Os limites do jogo de cintura de Erdogan
A rejeição de Assad — que desde o início do conflito na Síria é uma bête noire para o Presidente turco Recep Tayyip Erdogan — desta vez falou mais forte. A Turquia apoiou mesmo a ação militar de americanos, franceses e britânicos contra o regime, apesar da enorme desconfiança que pauta as relações entre Washington e Ancara, e da colaboração ativa entre a Turquia e a Rússia sobre a Síria.
A contradição é evidente, mais uma no complexo conflito no martirizado país. “Os limites do jogo de cintura turco na Síria ficaram claramente expostos”, escreveu Amberin Zaman, uma respeitada analista e jornalista turca. Ainda há umas semanas Erdogan posava com Rouhani e Putin numa cimeira para resolver o conflito, à revelia do mundo ocidental — agora Ancara apoiou uma ação militar que para muitos alvejava também Moscovo e Teerão.
Ancara reagiu ao ataque com armas químicas em Douma de forma veemente, exigindo uma retaliação. “Esperamos que a resposta a este ataque do regime não tarde”, disse Bekir Bozdag, o vice-primeiro-ministro. “Aqueles que não impediram esta barbaridade são tão responsáveis como o regime”.
Critica esquece Rússia
Moscovo acusou o toque — mesmo antes de os mísseis terem sido disparados, o ministro dos Estrangeiros, Sergey Lavrov, sugeriu que a Turquia deveria entregar as áreas que controla no norte da Síria ao regime. Erdogan respondeu agastado; “Sabemos bem a quem deixaremos Afrin. Nós decidiremos, não o senhor Lavrov”. Mas a mensagem foi recebida em Ancara. O tom oficial mudou ligeiramente — críticas choveram sobre Assad, sem qualquer referência à Rússia e ao Irão.
O Presidente francês, Emmanuel Macron, ainda tentou explorar a contradição — numa entrevista ao canal francês BFM TV disse logo que “a operação dos três países tinha também o condão de criar um fosso entre a Turquia e a Rússia”. Mas os turcos já estavam na defensiva: “As relações da Turquia com a Rússia são suficientemente fortes para sobreviver aos desejos do Presidente francês de as ver deterioradas” respondeu o MNE turco, Mevlut Cavusoglu.

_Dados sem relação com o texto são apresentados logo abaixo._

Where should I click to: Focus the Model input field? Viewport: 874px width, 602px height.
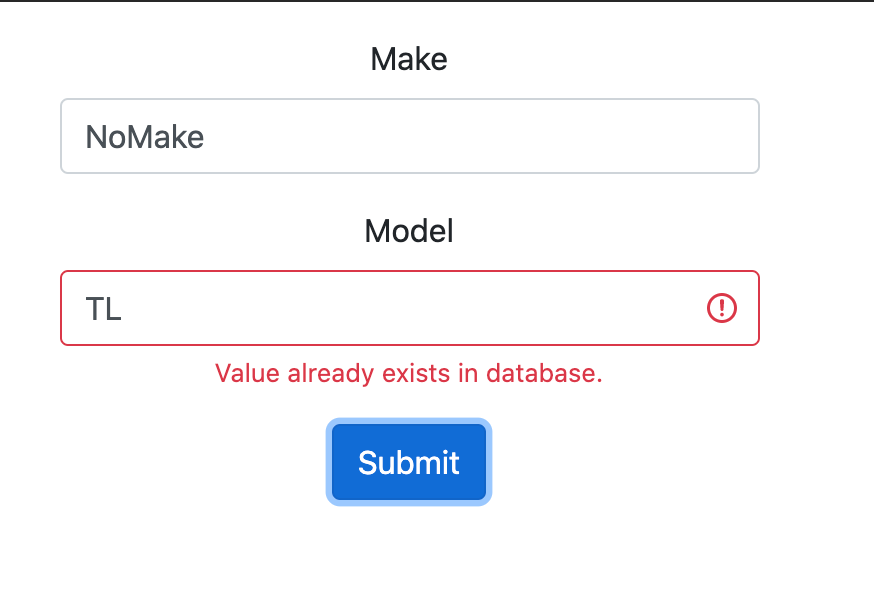pyautogui.click(x=410, y=308)
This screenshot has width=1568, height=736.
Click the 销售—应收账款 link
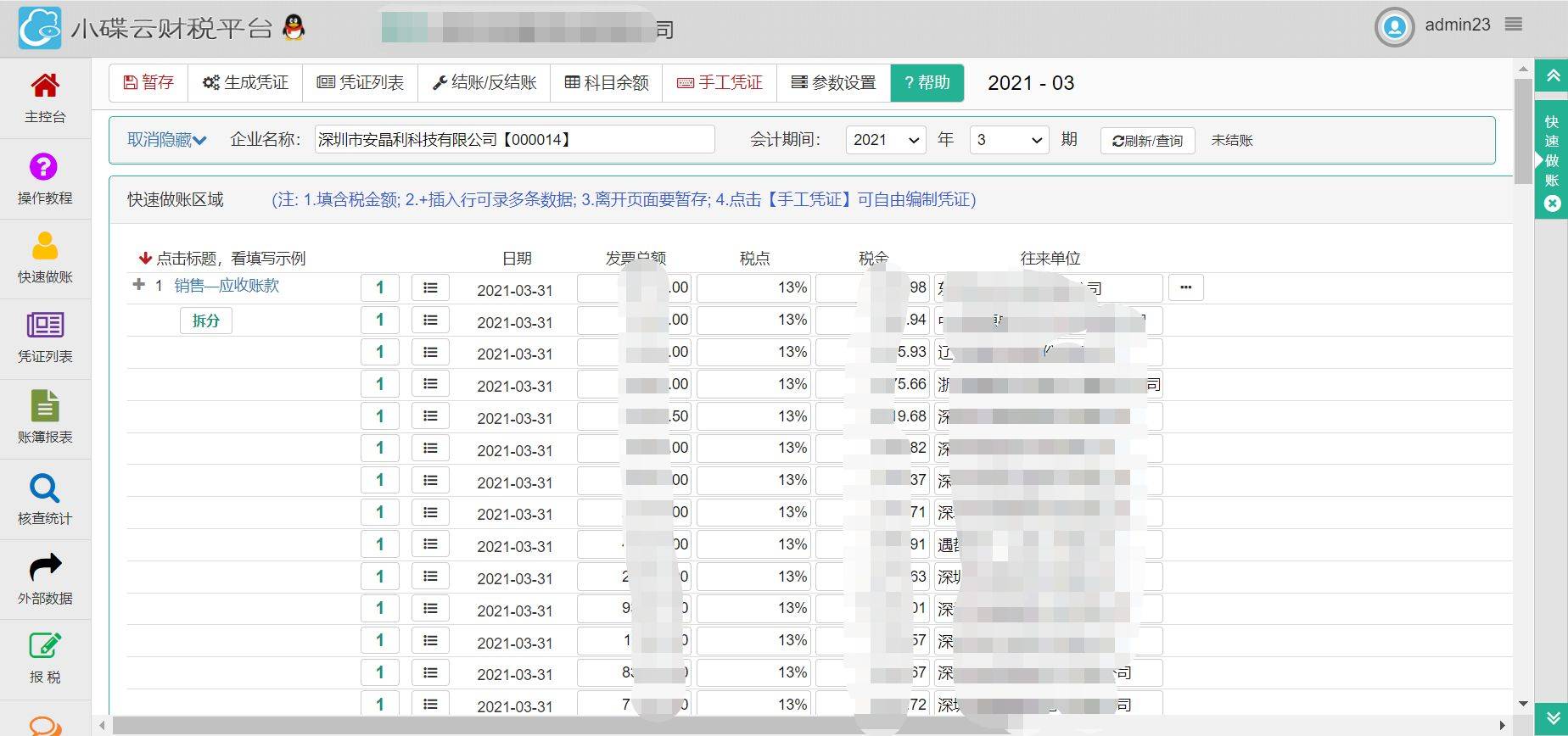pos(227,286)
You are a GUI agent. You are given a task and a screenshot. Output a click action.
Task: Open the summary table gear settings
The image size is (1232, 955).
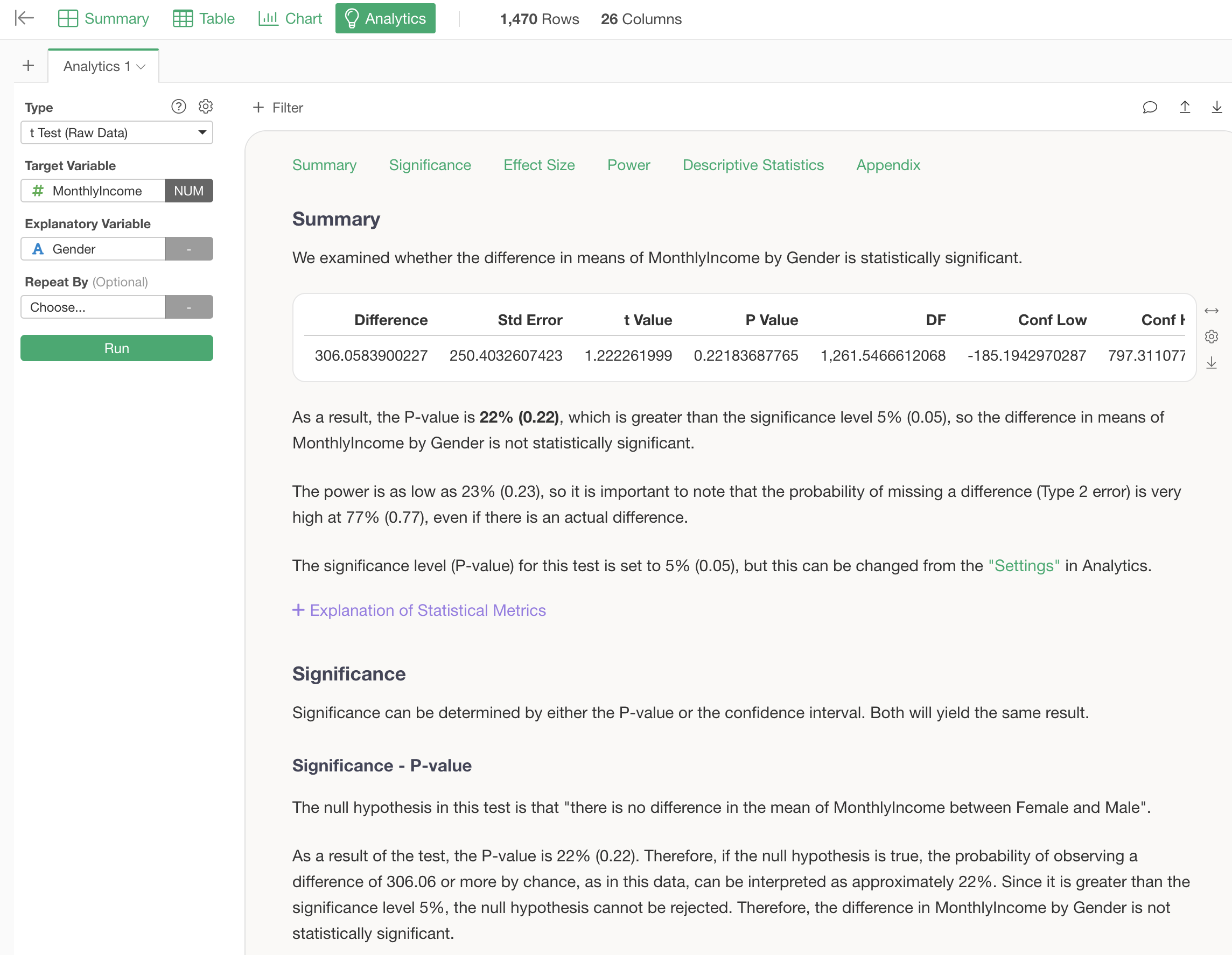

Nos últimos dois anos, Ancara e Moscovo, nominalmente em campos opostos na guerra na Síria, têm desenvolvido as suas relações bilaterais, em parte devido ao aprofundar do fosso entre a Turquia e o Ocidente — mas “Assad continua a ser o elefante no quarto”, escreveu Semih Idiz, um jornalista turco. “Surgem agora interrogações sobre o futuro do processo de Astana, patrocinado por Moscovo, Teerão e Ancara, que também está a tentar encontrar uma solução para a crise na Síria, paralelo ao do da ONU”.
Outros consideram que esta crise terá poucas consequências, já que a colaboração entre a Rússia e a Turquia é mais oportunista do que ideológica, mais transacional do que baseada em princípios comuns — ambos têm interesse e benefício. A Turquia precisa da colaboração de Moscovo para eliminar as milícias curdas sírias. Já Moscovo ganhará em criar divisões na NATO e nos grupos rebeldes que lutam contra Assad. Erdogan falou com Putin logo após o bombardeamento dos EUA na Síria, e Ancara conseguiu o impossível — criticar o “monstro” Assad, sem fazer referência à Rússia, ao mesmo tempo que deixava indiretas ao Ocidente. “Morre-se na Síria há sete anos — só se lembram da vossa humanidade quando armas químicas são usadas?”, ironizou o primeiro-ministro, Binali Yildirim.